» Selection:
Advanced topics

This section covers several advanced topics related to OVITO’s scripting interface:

Saving and loading pipelines

The ovito.io.export_file() function lets you save the computed output of a pipeline to disk. But how do you save the definition of the pipeline itself, including the modifiers and their parameters, to a file? OVITO can save the entire visualization scene to a .ovito state file using the Scene.save() method. Thus, in order to save a Pipeline you need to first make it part of the scene by calling its add_to_scene() method:

import ovito
from ovito.io import import_file
from ovito.modifiers import CoordinationAnalysisModifier

pipeline = import_file("input/simulation.dump")
pipeline.modifiers.append(CoordinationAnalysisModifier(cutoff = 3.4))
# ... 
pipeline.add_to_scene()
ovito.scene.save("output/mypipeline.ovito")

The saved state can be restored by calling the Scene.load() method. This function loads all saved data pipelines and makes them available in the Scene.pipelines list:

import ovito

ovito.scene.load("output/mypipeline.ovito")
pipeline = ovito.scene.pipelines[0]
data = pipeline.compute()

Of course, it is also possible to open the .ovito state file with the graphical OVITO Pro application or, conversely, to use the GUI to interactively create a data pipeline and then save it to a .ovito file for future use.

You can either load the state file from a script at runtime using the Scene.load() method or preload the state file when running the script using the ovitos integrated interpreter. This is done by specifying the -o command line option:

ovitos -o mypipeline.ovito script.py

The code in script.py will now be executed in an environment where the Scene was already populated with the state loaded from the .ovito scene file. Instead of setting up a new pipeline from scratch, the script can now work with the existing pipeline(s) that were restored from the state file:

import ovito

pipeline = ovito.scene.pipelines[0]

# Replace the data file that serves as pipeline input with a different one:
pipeline.source.load("input/second_file.dump") 
# Adjust modifier parameters of the existing pipeline:
pipeline.modifiers[0].cutoff = 3.1

data = pipeline.compute()

» Data shown:
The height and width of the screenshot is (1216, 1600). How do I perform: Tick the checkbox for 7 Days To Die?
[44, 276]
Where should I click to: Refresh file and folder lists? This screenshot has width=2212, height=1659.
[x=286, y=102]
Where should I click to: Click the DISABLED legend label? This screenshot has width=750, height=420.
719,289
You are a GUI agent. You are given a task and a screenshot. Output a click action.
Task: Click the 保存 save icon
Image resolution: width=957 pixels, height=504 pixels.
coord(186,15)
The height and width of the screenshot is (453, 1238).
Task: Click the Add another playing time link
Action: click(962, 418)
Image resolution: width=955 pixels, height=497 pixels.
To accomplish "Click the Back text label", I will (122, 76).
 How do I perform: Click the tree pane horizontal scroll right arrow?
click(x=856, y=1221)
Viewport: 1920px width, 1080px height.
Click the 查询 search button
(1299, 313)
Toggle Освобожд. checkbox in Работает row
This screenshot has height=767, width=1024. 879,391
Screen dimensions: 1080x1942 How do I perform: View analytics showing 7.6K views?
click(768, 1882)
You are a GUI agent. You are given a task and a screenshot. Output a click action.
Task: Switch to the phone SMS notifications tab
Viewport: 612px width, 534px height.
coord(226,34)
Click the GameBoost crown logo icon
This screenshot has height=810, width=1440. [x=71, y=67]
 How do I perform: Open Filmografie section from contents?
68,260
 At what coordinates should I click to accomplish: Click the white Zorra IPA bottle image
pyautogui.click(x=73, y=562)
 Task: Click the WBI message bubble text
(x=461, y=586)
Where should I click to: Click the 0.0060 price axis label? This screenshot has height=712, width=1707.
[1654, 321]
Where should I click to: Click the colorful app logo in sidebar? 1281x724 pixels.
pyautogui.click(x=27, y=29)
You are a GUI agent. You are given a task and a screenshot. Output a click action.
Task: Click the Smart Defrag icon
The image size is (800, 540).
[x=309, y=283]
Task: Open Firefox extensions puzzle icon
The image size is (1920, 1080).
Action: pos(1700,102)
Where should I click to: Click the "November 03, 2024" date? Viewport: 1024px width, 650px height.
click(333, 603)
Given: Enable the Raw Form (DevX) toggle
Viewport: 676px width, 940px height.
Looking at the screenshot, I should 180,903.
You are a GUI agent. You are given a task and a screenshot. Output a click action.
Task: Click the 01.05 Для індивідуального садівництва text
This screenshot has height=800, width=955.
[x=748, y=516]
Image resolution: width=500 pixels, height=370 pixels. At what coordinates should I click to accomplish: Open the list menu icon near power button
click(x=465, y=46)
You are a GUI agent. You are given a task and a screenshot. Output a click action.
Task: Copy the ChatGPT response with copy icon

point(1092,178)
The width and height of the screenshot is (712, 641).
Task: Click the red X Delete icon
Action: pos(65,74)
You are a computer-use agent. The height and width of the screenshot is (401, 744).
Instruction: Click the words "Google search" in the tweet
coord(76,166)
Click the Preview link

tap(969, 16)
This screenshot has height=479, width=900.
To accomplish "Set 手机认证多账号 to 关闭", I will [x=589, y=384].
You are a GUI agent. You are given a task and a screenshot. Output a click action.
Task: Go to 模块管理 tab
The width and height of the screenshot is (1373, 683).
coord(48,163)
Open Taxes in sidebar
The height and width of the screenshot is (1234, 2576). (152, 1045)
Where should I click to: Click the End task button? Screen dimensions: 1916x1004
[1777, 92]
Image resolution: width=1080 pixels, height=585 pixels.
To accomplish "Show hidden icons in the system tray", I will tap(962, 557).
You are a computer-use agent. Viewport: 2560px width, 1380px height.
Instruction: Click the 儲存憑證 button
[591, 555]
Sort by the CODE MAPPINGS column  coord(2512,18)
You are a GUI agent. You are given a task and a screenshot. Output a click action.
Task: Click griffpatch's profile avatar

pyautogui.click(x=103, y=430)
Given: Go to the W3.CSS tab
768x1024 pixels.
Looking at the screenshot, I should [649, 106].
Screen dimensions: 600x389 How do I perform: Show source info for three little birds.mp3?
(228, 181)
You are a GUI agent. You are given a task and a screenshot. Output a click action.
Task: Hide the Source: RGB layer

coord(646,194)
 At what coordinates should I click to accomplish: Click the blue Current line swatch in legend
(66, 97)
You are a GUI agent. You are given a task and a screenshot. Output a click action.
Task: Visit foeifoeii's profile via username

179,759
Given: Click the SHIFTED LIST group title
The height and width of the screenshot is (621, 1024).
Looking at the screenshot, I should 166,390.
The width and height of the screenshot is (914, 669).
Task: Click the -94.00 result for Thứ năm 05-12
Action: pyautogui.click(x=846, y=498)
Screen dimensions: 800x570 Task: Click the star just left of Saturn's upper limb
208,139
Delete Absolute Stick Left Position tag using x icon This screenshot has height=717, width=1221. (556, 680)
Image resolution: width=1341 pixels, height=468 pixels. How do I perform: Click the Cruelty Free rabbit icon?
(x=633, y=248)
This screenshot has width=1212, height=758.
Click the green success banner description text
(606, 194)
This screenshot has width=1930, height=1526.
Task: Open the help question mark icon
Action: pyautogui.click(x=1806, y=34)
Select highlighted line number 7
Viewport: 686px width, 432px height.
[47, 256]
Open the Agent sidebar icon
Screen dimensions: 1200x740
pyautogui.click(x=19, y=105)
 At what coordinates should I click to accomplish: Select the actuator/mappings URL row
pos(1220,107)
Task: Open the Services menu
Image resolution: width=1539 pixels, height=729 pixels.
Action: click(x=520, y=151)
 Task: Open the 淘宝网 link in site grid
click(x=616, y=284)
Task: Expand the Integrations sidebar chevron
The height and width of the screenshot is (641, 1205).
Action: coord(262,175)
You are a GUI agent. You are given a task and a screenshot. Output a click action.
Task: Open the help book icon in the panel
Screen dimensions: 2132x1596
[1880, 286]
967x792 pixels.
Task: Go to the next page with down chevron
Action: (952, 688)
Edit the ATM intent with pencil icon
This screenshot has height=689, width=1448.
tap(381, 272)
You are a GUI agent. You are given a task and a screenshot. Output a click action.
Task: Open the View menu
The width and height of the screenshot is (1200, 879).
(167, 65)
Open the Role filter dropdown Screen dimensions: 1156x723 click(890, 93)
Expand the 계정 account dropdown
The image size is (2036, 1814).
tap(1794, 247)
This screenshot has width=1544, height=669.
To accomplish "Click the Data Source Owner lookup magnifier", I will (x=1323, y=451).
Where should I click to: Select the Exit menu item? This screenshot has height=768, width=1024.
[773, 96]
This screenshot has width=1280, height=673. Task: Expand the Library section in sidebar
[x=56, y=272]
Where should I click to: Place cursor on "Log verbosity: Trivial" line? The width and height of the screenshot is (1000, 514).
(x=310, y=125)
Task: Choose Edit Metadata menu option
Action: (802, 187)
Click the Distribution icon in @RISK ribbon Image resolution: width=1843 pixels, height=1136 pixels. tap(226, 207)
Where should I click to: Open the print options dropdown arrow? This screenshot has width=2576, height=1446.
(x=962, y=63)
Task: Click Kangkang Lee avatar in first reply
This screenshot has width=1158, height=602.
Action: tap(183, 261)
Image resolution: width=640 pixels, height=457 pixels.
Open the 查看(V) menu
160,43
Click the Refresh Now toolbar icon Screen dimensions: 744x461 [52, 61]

» Tasks:
1. Reproduce the OVITO pipelines text from "Of course, it" to "for future use.".
2. In the OVITO pipelines text, which method must be called on a pipeline to make it part of the scene before saving?

» Responses in order:
1.
Of course, it is also possible to open the .ovito state file with the graphical OVITO Pro application or, conversely, to use the GUI to interactively create a data pipeline and then save it to a .ovito file for future use.

2. The add_to_scene() method.